Suzume, also known as Suzume no Tojimari, is about to hit the big screens on April 14th. The official website lists all available cinemas close to you that will play the feature. Here are more details about the movie and the records it broke in Asia during its opening weekend.
Suzume Breaks Records in China Opening
More than ten million people attended the premiere of Suzume in China during the first three days of the film’s release, contributing to a total box office income of 340 million yuan, which is close to $50M USD, Crunchyroll reports. This makes it the 9th highest-grossing anime film of all time after its first weekend in China.
Writer and director Makoto Shinkai took to Twitter to thank everyone for this amazing milestone. He commented “I’m just amazed at the momentum and love for works from other countries. Thank you from the bottom of my heart to everyone who came to the theater!”
— 新海誠 (@shinkaimakoto) March 27, 2023
It probably came as a surprise to him as this is a significant increase above Suzume’s opening weekend revenue of 1.88 billion yen (US$13.51 million) in Japan, which was already the biggest opening weekend for a Shinkai picture in his native country. This is also the best opening for a Shinkai film in China.

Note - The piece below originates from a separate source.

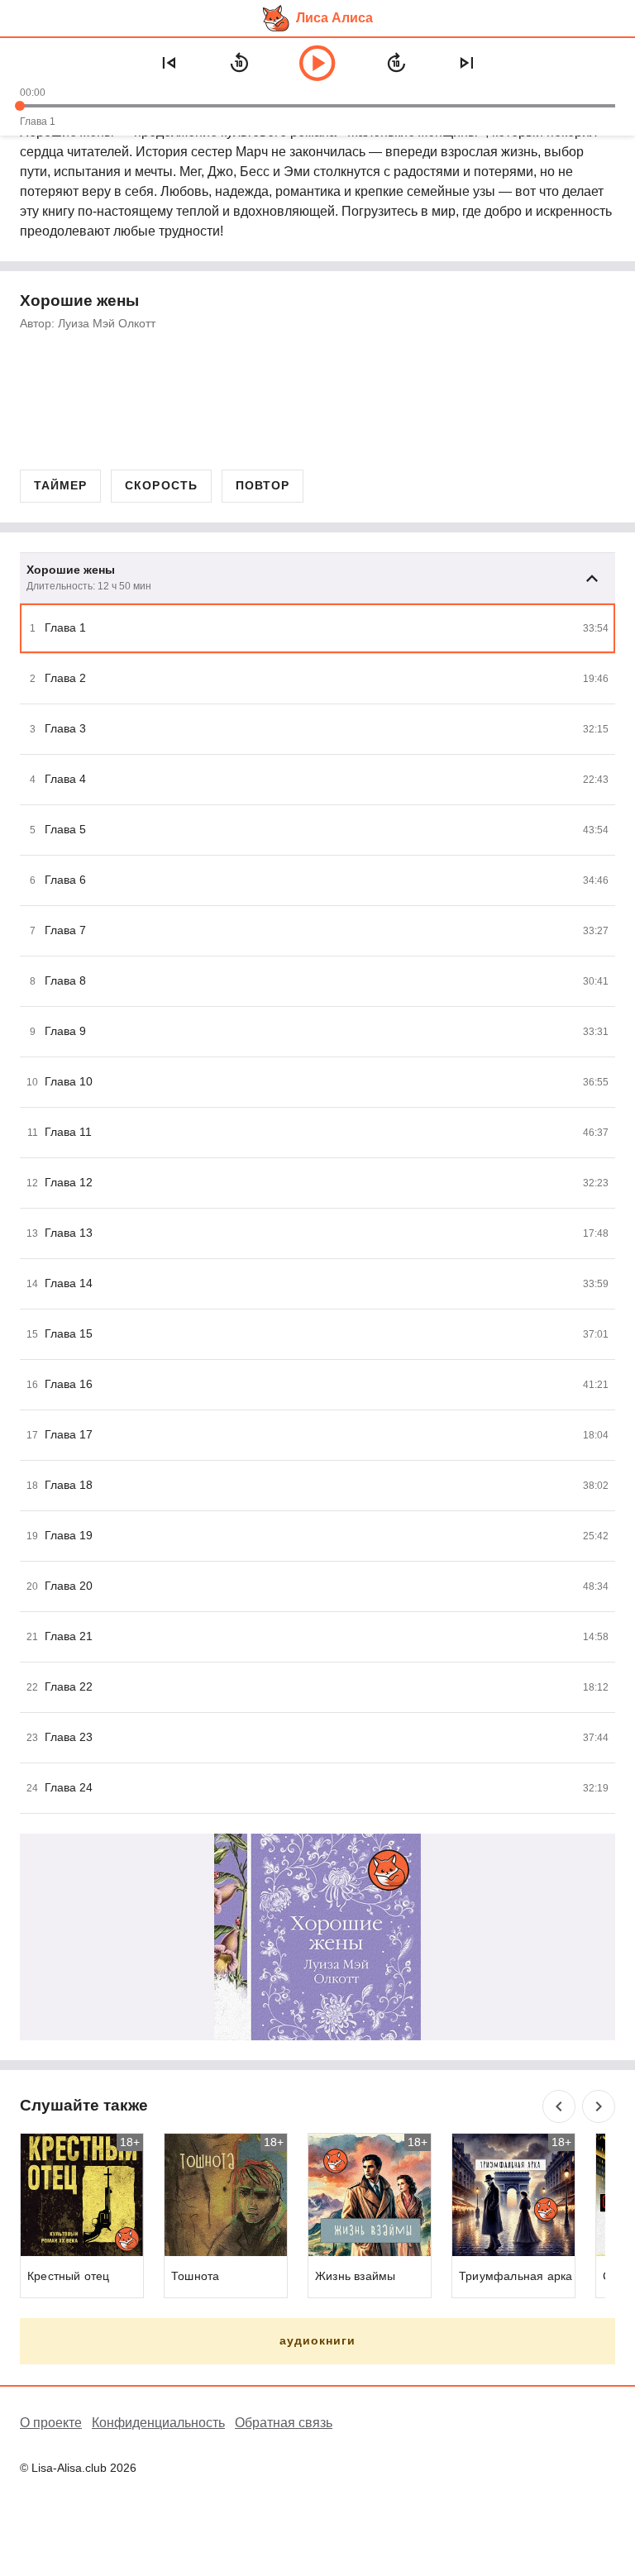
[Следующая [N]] (466, 62)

Other Statistics From Other Asian Countries
In other Asian countries where Suzume has been released, the country of South Korea has brought in US$23.92 million, Taiwan has brought in US$5.91 million, Hong Kong has brought in US$2.49 million, and of course Japan has brought in US$106.38 million as of the week before last. This takes the total global gross for Suzume up to US$188.12 million as of March 27. This places it as the ninth highest-grossing anime film of all time worldwide and finally knocks Pokémon: The First Movie out of the top 10, where it has been for over twenty years.
What is Suzume About?
The official synopsis reads “On the other side of the door, was time in its entirety—
“Suzume no Tojimari” is a coming-of-age story for the 17-year-old protagonist, Suzume, set in various disaster-stricken locations across Japan, where she must close the doors causing devastation.
Suzume’s journey begins in a quiet town in Kyushu (located in southwestern Japan) when she encounters a young man who tells her, “I’m looking for a door.” What Suzume finds is a single weathered door standing upright in the midst of ruins as though it was shielded from whatever catastrophe struck. Seemingly drawn by its power, Suzume reaches for the knob… Doors begin to open one after another all across Japan, unleashing destruction upon any who are near. Suzume must close these portals to prevent further disaster.
—The stars, then sunset, and the morning sky.
Within that realm, it was as though all time had melted together in the sky…
Never-before-seen scenery, encounters and farewells… A myriad of challenges await her on her journey. Despite all the obstacles in her way, Suzume’s adventure shines a ray of hope upon our own struggles against the toughest roads of anxiety and constraints that make up everyday life. This story of closing doors that connect our past to the present and future will leave a lasting impression upon all of our hearts.
Drawn in by these mysterious doors, Suzume’s journey is about to begin.”
Makoto Shinkai directed and wrote the screenplay for Suzume. Masayoshi Tanaka designed the characters, Kenichi Tsuchiya was in charge of the animation, and Takumi Tanji was in charge of the art. The animation was made at CoMix Wave Films.